Negli ultimi due tornei disputati di questa tourneè asiatica in entrambe le occasioni aveva perso al secondo turno contro Akira Santillan, sempre in tre set, ma questa volta Jung ha saputo trovare le contromisure al tennis del naturalizzato australiano e lo ha battuto col punteggio di 6-4 6-3 in semifinale. All’atto conclusivo il tennista di Taipei ha affrontato Dudi Sela, esperto israeliano con un tennis molto divertente ma leggero e Jung ha fatto valere la sua maggior potenza da fondocampo per disinnescare le trame di gioco di Sela e sconfiggerlo con lo score di 6-4 6-2 in un match nel corso del quale non ha mai perso il servizio.

Finale: J. Jung b. Dudi Sela 6-4 6-2

Samarcanda (terra battuta, montepremi 54.160 dollari)

LA PRIMA VOLTA DI MENEZES – Joao Menezes, classe ’96 brasiliano, da un anno a questa parte nonostante la classifica non fosse dalla sua ha deciso di mollare il circuito ITF (un solo torneo di categoria negli ultimi 12 mesi) e si è dedicato interamente ai Challenger dove questa settimana ha colto il primo successo in carriera. Vincere sei match in sette giorni non è mai facile e per questo è stato importantissimo risparmiare energie per il brasiliano; sino alle semifinali, Menezes ha perso un totale di 16 games in 4 incontri battendo in fila Nabiev, Nedovyesov, Yevseyev e Ignatik.

Semifinale e finale, però, sono state due sfide molto più dure per il ventitreenne brasiliano. Nel penultimo atto ha dovuto rimontare un set a Sumit Nagal, tennista indiano che su terra si sta disimpegnando molto bene nell’ultimo periodo, mentre in finale è stato più concreto del talentuoso francese Corentin Moutet, battuto in due tie break.

Finale: J. Menezes b. C. Moutet 7-6(2) 7-6(7)

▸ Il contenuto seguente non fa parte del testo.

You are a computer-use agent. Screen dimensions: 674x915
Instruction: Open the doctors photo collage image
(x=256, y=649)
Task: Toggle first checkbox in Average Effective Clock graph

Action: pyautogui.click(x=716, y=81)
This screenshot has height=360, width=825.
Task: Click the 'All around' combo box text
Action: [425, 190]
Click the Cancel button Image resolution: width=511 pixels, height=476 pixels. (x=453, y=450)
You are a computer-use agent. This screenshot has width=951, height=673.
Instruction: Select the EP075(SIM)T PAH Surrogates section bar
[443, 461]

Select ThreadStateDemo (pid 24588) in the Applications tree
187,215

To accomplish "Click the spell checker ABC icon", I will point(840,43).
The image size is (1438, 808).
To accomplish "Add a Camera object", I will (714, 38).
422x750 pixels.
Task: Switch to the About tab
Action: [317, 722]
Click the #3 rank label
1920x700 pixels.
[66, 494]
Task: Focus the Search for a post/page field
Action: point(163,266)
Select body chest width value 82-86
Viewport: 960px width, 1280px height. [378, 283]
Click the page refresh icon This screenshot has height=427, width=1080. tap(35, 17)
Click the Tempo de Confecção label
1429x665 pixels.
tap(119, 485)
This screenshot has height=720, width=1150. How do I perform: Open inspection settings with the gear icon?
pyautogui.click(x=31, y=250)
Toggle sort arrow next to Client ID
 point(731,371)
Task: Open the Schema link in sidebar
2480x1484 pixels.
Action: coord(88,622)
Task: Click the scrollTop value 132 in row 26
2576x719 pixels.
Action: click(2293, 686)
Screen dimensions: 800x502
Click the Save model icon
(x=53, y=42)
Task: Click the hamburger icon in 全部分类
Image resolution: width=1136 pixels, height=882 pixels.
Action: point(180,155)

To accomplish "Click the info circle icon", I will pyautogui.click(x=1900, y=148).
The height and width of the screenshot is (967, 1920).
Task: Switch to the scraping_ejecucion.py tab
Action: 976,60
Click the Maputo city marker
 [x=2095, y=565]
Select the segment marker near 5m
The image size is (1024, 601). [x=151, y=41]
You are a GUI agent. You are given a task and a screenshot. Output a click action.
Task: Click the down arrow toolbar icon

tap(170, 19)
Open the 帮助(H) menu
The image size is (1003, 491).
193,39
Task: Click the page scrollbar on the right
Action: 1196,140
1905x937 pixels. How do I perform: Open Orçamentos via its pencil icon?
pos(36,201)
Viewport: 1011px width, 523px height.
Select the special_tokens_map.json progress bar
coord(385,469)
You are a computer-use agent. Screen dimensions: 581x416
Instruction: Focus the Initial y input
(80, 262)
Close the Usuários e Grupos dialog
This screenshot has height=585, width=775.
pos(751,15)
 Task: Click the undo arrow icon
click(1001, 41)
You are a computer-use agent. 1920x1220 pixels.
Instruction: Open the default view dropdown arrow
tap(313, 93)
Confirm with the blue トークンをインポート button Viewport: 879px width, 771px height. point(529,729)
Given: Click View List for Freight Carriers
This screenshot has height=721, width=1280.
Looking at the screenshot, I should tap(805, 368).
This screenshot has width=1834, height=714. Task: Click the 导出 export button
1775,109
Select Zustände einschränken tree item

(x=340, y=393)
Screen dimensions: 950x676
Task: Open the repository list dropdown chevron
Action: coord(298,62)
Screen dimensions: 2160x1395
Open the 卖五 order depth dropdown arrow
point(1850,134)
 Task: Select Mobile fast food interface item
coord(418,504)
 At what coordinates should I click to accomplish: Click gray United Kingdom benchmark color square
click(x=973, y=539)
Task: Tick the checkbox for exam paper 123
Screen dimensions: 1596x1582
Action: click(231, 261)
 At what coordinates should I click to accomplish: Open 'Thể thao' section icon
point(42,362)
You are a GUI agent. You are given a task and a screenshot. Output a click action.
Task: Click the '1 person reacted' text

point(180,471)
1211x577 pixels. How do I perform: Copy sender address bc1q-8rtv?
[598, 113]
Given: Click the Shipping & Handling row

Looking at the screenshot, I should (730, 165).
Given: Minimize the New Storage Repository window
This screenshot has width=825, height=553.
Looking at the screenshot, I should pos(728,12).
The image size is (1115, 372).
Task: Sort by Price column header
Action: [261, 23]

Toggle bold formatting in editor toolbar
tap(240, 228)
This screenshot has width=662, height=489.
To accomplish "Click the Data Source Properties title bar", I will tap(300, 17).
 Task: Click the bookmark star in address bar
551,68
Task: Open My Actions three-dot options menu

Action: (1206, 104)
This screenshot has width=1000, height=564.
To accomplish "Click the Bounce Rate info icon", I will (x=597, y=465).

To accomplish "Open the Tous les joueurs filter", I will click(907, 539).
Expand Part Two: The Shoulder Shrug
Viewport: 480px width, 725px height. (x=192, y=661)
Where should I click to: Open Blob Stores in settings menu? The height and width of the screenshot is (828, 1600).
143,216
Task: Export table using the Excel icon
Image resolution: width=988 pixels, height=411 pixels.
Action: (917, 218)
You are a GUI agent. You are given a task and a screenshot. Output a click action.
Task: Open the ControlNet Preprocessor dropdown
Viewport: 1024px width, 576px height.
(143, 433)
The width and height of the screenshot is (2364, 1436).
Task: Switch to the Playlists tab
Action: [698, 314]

QUESTA SETTIMANA – Quasi tutti i tennisti tra la centesima e la duecentocinquantesima posizione sono occupati nelle qualificazioni del Roland Garros, nel cui tabellone maschile sono presenti ben 15 italiani, dunque si disputa un solo torneo Challenger, a Gerusalemme, con al via Andrea Vavassori, Julian Ocleppo e Enrico Dalla Valle (questi ultimi due provenienti dalle qualificazioni).